The track is just an unrelated theme song she just wrote for Rookie Mag that I hadn’t heard yet, but below is an exciting email detailing the new Dum Dum Girls End of Daze EP out in December on Sub Pop. Looks like we’ve got a lot of waiting to go till then…
Dee Dee said:
Source: wearedumdumgirls.com“In the world of the dreamer there was solitude: all the exaltations and joys in the moment of preparation for living. They took place in solitude. But with action came anxiety, and the sense of insuperable effort made the match the dream, and with it came weariness, discouragement, and the flight into solitude again. And then in solitude, in the opium den of remembrance, the possibility of pleasure again.”

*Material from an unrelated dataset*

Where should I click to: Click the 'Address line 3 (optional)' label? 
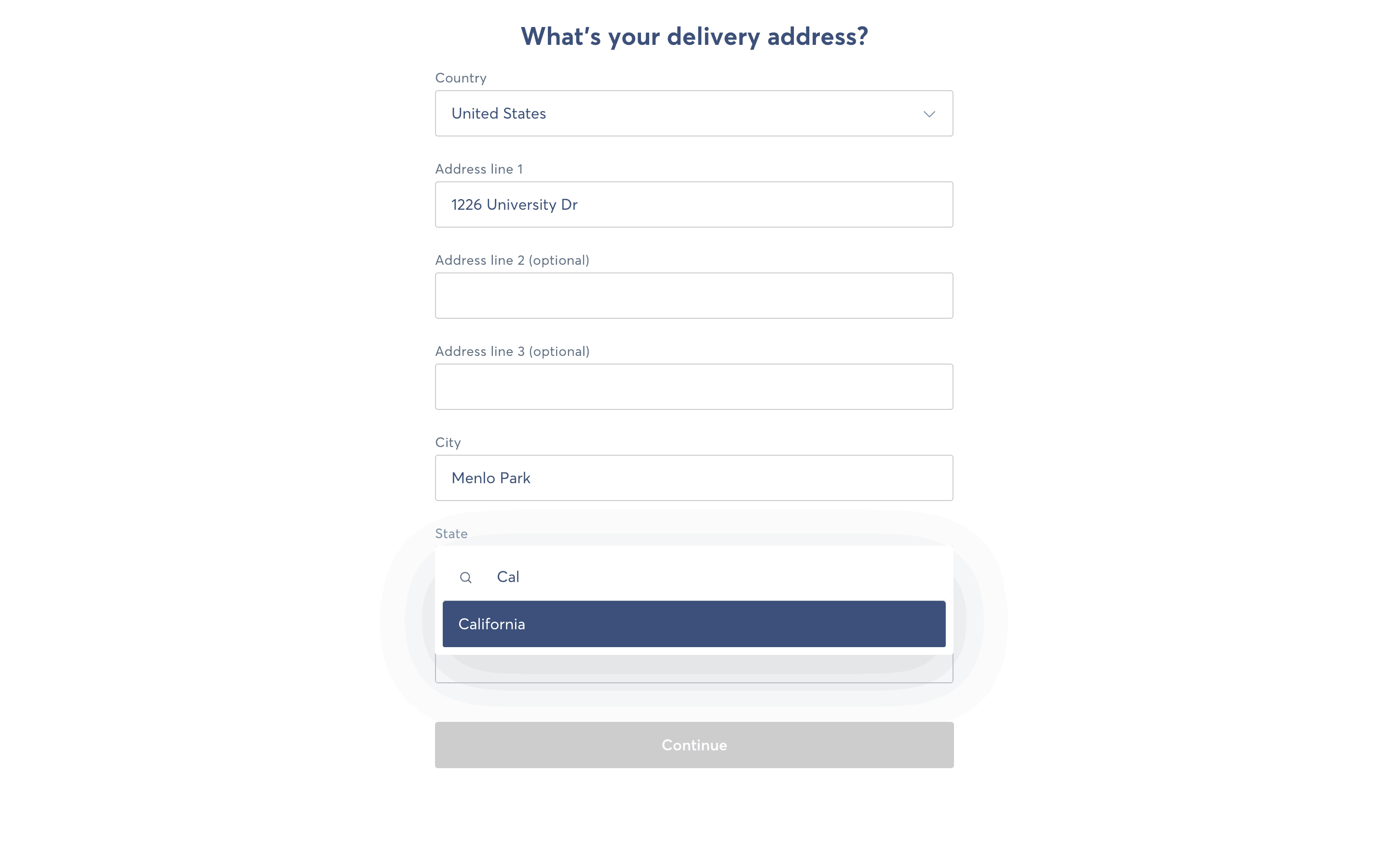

— Anaïs Nin, Children of the Albatross
I have always kept busy, even before this band, as a way to defeat stagnation. As much as I hate verbal static in conversation (although I unintentionally participate), I fear its equivalent in life. Sometimes my output may reflect a significant change, whether sonic or thematic, but it perhaps seems out of nowhere, as only I know how I’ve spent the time leading up to its release. It is a back and forth, much like the above quote.
So then, a short guide to the upcoming DDG release, which from its title End of Daze, you can safely assume some sort of transmutation:
Two of the songs, “Mine Tonight” and “I Got Nothing,” were written immediately following the Only In Dreams session. They were recorded in New York City with Sune Rose Wagner in February 2011, as was the Strawberry Switchblade cover of “Trees and Flowers”. Intended as b-sides, their nature was too different, of another beast entirely, and so I set them aside for a future, more atmospheric release.
The simultaneous aloneness and togetherness of band life found me immersing myself in anything that could prompt a visceral response. Imagine Lush’s album Spooky as a poem; James Baldwin’s Giovanni’s Room a wash of reverbed guitar; the concrete of New York City an intoxicating jasmine perfume.
The companionship of the rest of the band as always served as soother and muse, and I gratefully took their presence with me back to NYC to finish the new EP over a year later. I re-joined Wagner and Richard Gottehrer, first in a studio in Chelsea, and then another among the Bowery ghosts and “Lord Knows” and “Season In Hell” fleshed out what was to become End of Daze.
The time between these sessions contributed to the thematic evolution of their content. End of Daze begins amidst the residual confusion and immobility felt during the writing and recording of its predecessor and ends on a more lucid note: a bloomed lightness. It is a post-traumatic trip that many take, many who’ve dealt with greater personal Hells than I, but I hope that my version of survival, all washed up in reverb and guitars, leaves a good taste upon the tongue.